Again the smooth slickness of her hair rubbing back and forth under his chin.

“He’s taking a whole year to say goodbye.”

This time she was quiet, though he could feel the gentle warmth of her tears soak once more into his tee-shirt.

“He sounds like a wonderful man.”

“The best.”

It took her a while, but she told him about the letters. About his sunny California vineyard followed by the one in rainy Kingston. Of what it had felt like to stand on the soil that had once been his
and to know the vines were gone, but his spirit was still there in that soil.

“You were right.” She was leaning back against the mast now.
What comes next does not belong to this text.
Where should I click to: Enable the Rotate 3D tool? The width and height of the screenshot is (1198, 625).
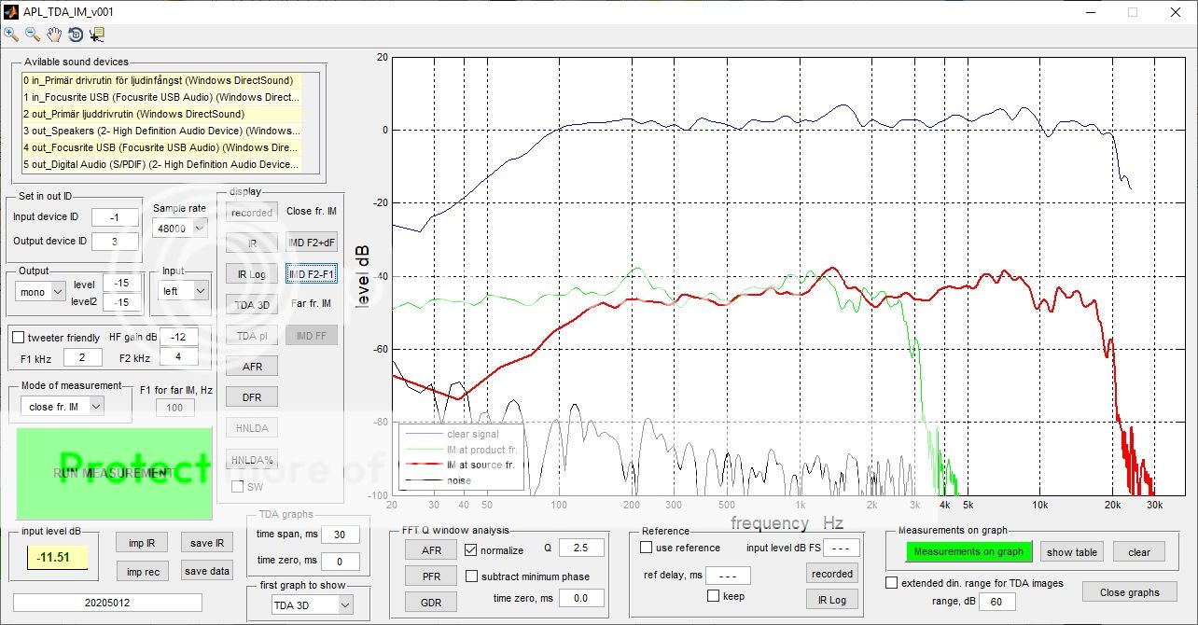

Her feet propped against his thigh as he lay on the curve of the inside of the hull.

“I was?” Wouldn’t that just shock the shit out of Angelo. “About what?”

“About my not really knowing a wine.”

“It was a stupid-ass remark made to a woman I didn’t even know. I thought you were—”

“What?”

He shook his head. It would make him sound even dumber than he was.

She poked one of her toes into his ribs. He tried to scoot away but there was nowhere to scoot. She started to wiggle them and he had to shove her leg away. She slid the other foot up the leg of his shorts and wiggled them there. He sat bolt upright and cracked his head on the underside of the deck.

Her laugh spilled out between her fingers even as she mumbled an apology and tried to reach for his head to check for bumps.

An attempt to push her away achieved nothing. Once she ascertained there was no bump, she kissed the spot.

“All better,” she declared.

He turned his head and kissed her. Time slowed, nearly ground to a halt as his blood hammered in his head. Without even thinking about it, he had one hand on her breast, no bra beneath the light dress shirt. She crawled into his lap and in moments they were sprawled back on the stateroom bed.

She pulled his tee-shirt out of his shorts and slid a cool hand across his chest.

“Oh. My.”

“You said that before.”

He had and it was just as true now. How could anything feel so wonderful?

Then she teased his nipples.

“Give.”

“Anything.”

“What were you going to say?”

He clamped his mouth shut. She ground her hips against his painfully hard erection.

“Give.”

Give? He could barely remember how to breathe.

“Give.”

“Okay,” he gasped for breath, but there wasn’t any air on the boat. “Okay, just stop that for a second so I can uncross my eyes.”

She stopped. Mostly. As if the slow motion of her hips in perfect rhythm with the ocean was one bit less distracting.

“Give. You thought I was…”

“A stuck-up, Upper East Side, rich bitch, spoiled brat.”